INSTRUKSI TUGAS A »
Ringkaslah kutipan tentang waktu ekstraksi dalam dua kalimat.
INSTRUKSI TUGAS B »
Salin kata demi kata seluruh bagian kutipan tentang waktu ekstraksi, mulai dari "Semakin lama waktu" sampai ke "ekstrak (Aini, 2013).".

KUTIPAN TEKS »
Semakin lama waktu ekstraksi, maka cairan komponen akan lebih banyak terekstrak. Dimana pada waktu yang lama, kontak antara solvent dengan solut akan semakin lama sehingga proses pelarutan simplisia daun cincau oleh solvent akan terus terjadi sampai solvent jenuh terhadap solute (Maulida dan Naufal, 2010). Mutu ekstraksi juga dipengaruhi oleh kehalusan bahan, teknik ekstraksi, lama ekstraksi, jenis pelarut, konsentrasi pelarut, proses penguapan pelarut, pemurnian dan pengeringan. Rendemen yang dihasilkan akan meningkat selaras dengan peningkatan waktu dan banyaknya jumlah pelarut yang digunakan. Semakin lama kontak bahan baku dengan pelarut, maka akan semakin banyak senyawa yang berdifusi keluar sel. Oleh karena itu, lama waktu ekstraksi berpengaruh terhadap jumlah hasil ekstrak (Aini, 2013).

[Catatan data]
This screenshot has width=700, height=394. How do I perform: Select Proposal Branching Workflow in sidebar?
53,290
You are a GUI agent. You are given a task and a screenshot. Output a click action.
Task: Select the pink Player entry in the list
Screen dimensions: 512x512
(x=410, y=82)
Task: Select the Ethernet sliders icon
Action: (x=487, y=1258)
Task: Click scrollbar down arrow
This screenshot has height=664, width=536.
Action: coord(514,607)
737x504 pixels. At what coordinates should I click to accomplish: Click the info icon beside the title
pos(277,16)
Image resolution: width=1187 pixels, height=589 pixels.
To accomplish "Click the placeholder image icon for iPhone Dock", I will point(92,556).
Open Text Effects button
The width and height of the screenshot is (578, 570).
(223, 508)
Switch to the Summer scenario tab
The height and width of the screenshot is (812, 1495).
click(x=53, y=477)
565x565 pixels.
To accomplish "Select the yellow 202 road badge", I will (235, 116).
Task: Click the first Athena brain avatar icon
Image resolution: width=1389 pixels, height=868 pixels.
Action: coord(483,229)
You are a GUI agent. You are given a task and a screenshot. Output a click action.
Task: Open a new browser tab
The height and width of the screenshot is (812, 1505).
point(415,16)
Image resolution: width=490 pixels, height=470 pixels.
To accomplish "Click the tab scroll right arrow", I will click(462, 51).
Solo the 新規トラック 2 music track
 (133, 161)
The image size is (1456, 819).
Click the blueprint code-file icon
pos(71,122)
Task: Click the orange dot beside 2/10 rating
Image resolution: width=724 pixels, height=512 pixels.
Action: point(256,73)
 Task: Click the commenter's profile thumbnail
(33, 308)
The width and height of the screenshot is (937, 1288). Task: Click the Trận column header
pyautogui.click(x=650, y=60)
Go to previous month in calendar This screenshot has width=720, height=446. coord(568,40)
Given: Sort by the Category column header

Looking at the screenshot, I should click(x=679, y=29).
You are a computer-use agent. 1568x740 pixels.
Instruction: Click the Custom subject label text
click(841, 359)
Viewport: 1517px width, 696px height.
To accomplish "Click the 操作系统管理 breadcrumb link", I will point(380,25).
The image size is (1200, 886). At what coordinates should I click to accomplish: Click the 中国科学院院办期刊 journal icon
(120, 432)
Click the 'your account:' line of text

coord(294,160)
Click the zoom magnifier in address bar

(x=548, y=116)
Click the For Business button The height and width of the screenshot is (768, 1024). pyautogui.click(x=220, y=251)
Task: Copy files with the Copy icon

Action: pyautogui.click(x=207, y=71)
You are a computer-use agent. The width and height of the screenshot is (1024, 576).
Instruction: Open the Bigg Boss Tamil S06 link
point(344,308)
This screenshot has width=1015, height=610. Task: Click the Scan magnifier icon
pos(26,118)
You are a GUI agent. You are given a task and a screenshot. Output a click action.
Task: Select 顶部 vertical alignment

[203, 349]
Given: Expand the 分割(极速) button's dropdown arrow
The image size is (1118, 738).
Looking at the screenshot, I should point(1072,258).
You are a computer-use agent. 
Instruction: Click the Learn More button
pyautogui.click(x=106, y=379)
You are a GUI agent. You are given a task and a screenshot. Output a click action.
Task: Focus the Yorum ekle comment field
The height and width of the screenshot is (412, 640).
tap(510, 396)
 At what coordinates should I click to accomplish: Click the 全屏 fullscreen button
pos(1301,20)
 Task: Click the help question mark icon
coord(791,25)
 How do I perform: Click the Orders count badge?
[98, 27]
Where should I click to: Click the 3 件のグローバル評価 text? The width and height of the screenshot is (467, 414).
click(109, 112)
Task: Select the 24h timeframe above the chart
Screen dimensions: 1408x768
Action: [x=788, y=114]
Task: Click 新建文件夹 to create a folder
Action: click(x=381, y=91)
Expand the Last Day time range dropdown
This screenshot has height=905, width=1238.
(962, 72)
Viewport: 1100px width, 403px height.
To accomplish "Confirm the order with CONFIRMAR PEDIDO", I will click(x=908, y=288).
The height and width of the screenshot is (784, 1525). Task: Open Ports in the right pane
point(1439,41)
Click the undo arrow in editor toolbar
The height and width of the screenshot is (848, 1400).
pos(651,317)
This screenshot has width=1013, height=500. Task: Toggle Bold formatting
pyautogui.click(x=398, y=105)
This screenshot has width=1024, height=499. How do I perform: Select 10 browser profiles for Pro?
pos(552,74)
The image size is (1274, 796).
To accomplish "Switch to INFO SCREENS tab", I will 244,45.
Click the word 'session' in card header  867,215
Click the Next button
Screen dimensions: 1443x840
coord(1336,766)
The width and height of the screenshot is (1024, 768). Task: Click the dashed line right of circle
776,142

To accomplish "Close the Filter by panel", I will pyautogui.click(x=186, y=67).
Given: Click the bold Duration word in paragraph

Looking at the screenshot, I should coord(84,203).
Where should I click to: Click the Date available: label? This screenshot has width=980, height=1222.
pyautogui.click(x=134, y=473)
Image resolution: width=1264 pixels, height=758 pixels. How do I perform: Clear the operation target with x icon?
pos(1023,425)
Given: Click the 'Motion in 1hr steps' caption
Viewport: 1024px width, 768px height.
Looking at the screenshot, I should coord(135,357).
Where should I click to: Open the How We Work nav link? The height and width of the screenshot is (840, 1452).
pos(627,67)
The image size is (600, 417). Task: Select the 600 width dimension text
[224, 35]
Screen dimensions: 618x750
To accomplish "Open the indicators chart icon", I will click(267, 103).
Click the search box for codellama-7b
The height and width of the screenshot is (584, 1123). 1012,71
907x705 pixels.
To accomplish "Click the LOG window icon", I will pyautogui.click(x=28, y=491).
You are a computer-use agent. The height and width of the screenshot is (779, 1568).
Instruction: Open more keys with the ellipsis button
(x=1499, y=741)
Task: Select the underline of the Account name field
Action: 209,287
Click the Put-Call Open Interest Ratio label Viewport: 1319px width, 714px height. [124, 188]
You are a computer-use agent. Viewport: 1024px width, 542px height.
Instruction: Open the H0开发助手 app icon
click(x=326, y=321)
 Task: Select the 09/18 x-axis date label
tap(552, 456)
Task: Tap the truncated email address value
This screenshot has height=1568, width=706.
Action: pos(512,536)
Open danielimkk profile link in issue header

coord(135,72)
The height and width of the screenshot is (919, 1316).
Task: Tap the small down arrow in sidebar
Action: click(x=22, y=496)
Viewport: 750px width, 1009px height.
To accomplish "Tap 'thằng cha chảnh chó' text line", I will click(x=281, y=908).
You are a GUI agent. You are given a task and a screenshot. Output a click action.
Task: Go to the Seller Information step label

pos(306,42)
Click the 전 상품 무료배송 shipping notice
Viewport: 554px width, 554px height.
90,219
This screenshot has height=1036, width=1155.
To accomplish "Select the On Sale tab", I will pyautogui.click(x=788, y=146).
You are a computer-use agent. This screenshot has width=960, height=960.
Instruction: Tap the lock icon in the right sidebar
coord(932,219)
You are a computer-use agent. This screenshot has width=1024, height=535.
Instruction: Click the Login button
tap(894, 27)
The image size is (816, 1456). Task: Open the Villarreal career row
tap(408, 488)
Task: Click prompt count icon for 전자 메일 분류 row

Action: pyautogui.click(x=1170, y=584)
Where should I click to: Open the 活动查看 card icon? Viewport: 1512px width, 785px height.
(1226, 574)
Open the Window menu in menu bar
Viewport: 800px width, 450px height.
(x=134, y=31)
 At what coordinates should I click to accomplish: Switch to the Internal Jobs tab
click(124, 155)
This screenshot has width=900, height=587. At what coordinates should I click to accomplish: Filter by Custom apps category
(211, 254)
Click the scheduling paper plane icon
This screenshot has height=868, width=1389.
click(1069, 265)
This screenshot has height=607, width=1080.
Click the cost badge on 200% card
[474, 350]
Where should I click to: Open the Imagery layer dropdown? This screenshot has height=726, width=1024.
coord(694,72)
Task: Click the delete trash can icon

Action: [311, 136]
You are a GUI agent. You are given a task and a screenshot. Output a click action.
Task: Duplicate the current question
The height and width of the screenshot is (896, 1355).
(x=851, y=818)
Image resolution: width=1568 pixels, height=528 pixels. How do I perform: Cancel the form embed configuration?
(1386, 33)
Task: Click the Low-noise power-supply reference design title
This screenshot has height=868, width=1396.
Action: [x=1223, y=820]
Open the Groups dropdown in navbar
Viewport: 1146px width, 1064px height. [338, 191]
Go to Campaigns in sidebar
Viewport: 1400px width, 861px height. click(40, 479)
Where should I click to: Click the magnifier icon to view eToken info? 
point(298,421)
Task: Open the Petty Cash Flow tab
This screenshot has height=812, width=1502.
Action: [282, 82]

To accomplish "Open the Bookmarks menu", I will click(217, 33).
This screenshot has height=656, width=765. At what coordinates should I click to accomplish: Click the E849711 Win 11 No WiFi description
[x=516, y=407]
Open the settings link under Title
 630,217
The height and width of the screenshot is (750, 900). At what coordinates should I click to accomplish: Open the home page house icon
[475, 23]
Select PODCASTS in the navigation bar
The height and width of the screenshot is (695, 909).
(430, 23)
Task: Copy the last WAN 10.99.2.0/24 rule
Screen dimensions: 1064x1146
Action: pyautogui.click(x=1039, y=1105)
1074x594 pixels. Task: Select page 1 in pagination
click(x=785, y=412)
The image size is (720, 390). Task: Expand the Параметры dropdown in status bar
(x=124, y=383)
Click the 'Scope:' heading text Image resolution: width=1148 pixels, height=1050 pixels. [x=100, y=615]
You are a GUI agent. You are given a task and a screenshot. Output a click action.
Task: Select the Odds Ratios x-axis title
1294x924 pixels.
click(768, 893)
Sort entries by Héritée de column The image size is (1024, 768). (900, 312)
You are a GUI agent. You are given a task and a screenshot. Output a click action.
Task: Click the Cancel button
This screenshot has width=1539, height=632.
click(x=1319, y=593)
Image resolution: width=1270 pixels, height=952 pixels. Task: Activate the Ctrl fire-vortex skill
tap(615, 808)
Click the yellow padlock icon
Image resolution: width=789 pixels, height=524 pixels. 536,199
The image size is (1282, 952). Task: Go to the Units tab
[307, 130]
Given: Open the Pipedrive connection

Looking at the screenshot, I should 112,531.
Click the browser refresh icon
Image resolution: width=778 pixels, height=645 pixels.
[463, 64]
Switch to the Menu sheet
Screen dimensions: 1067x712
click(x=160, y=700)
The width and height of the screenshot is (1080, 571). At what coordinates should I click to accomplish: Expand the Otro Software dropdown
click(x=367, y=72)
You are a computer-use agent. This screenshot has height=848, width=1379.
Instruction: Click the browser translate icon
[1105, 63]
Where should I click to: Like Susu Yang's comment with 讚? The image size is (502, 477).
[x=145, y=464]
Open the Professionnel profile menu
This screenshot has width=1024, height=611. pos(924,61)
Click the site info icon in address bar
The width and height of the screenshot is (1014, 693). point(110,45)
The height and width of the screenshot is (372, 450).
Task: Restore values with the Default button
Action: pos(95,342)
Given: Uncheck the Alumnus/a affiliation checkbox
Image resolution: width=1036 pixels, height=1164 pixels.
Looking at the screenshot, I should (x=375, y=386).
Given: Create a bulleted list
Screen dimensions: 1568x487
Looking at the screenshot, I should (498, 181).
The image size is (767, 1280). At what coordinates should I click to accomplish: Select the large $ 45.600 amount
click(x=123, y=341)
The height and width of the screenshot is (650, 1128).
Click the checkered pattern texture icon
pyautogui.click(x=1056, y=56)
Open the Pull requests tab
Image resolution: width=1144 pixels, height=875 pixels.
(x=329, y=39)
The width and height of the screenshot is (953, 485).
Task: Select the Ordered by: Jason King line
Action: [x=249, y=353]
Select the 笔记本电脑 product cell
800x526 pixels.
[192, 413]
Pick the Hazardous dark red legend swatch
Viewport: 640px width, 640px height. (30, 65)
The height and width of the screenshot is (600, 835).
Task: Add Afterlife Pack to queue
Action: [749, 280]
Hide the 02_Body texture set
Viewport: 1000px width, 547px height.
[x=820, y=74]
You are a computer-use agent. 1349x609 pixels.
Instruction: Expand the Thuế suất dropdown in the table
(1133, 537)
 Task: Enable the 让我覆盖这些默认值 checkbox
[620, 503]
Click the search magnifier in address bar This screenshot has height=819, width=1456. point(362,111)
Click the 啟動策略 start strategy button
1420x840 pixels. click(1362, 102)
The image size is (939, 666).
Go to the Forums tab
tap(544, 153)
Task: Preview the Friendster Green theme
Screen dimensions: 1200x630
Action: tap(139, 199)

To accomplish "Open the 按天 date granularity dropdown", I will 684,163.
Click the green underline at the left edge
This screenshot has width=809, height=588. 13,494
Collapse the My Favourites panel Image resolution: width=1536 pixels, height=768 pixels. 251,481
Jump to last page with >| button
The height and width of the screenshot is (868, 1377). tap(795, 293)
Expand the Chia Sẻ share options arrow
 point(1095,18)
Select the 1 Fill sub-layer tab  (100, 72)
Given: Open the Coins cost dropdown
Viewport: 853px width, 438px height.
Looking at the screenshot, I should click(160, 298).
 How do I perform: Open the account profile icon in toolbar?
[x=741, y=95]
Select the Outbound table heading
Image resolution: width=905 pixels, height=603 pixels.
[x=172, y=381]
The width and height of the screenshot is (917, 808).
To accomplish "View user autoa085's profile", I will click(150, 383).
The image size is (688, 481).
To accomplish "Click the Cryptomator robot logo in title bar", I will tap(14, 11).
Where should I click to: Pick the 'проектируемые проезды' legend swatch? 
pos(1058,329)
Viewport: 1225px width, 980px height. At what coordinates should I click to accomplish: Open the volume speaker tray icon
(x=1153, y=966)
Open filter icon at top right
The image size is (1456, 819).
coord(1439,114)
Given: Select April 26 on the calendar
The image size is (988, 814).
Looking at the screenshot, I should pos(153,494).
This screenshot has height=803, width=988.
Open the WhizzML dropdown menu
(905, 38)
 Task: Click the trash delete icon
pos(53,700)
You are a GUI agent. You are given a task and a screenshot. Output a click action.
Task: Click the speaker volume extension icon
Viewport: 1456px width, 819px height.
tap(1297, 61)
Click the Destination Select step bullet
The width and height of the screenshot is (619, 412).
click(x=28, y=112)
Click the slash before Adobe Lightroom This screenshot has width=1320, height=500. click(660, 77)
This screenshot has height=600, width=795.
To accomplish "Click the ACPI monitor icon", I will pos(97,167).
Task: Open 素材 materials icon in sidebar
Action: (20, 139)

JAWABAN LENGKAP A »
Semakin lama waktu ekstraksi, semakin banyak komponen yang terekstrak karena kontak antara pelarut dan bahan berlangsung lebih lama hingga pelarut jenuh, sehingga rendemen meningkat seiring bertambahnya waktu dan jumlah pelarut. Mutu ekstraksi juga dipengaruhi oleh kehalusan bahan, teknik dan lama ekstraksi, jenis serta konsentrasi pelarut, proses penguapan pelarut, pemurnian, dan pengeringan.

JAWABAN LENGKAP B »
Semakin lama waktu ekstraksi, maka cairan komponen akan lebih banyak terekstrak. Dimana pada waktu yang lama, kontak antara solvent dengan solut akan semakin lama sehingga proses pelarutan simplisia daun cincau oleh solvent akan terus terjadi sampai solvent jenuh terhadap solute (Maulida dan Naufal, 2010). Mutu ekstraksi juga dipengaruhi oleh kehalusan bahan, teknik ekstraksi, lama ekstraksi, jenis pelarut, konsentrasi pelarut, proses penguapan pelarut, pemurnian dan pengeringan. Rendemen yang dihasilkan akan meningkat selaras dengan peningkatan waktu dan banyaknya jumlah pelarut yang digunakan. Semakin lama kontak bahan baku dengan pelarut, maka akan semakin banyak senyawa yang berdifusi keluar sel. Oleh karena itu, lama waktu ekstraksi berpengaruh terhadap jumlah hasil ekstrak (Aini, 2013).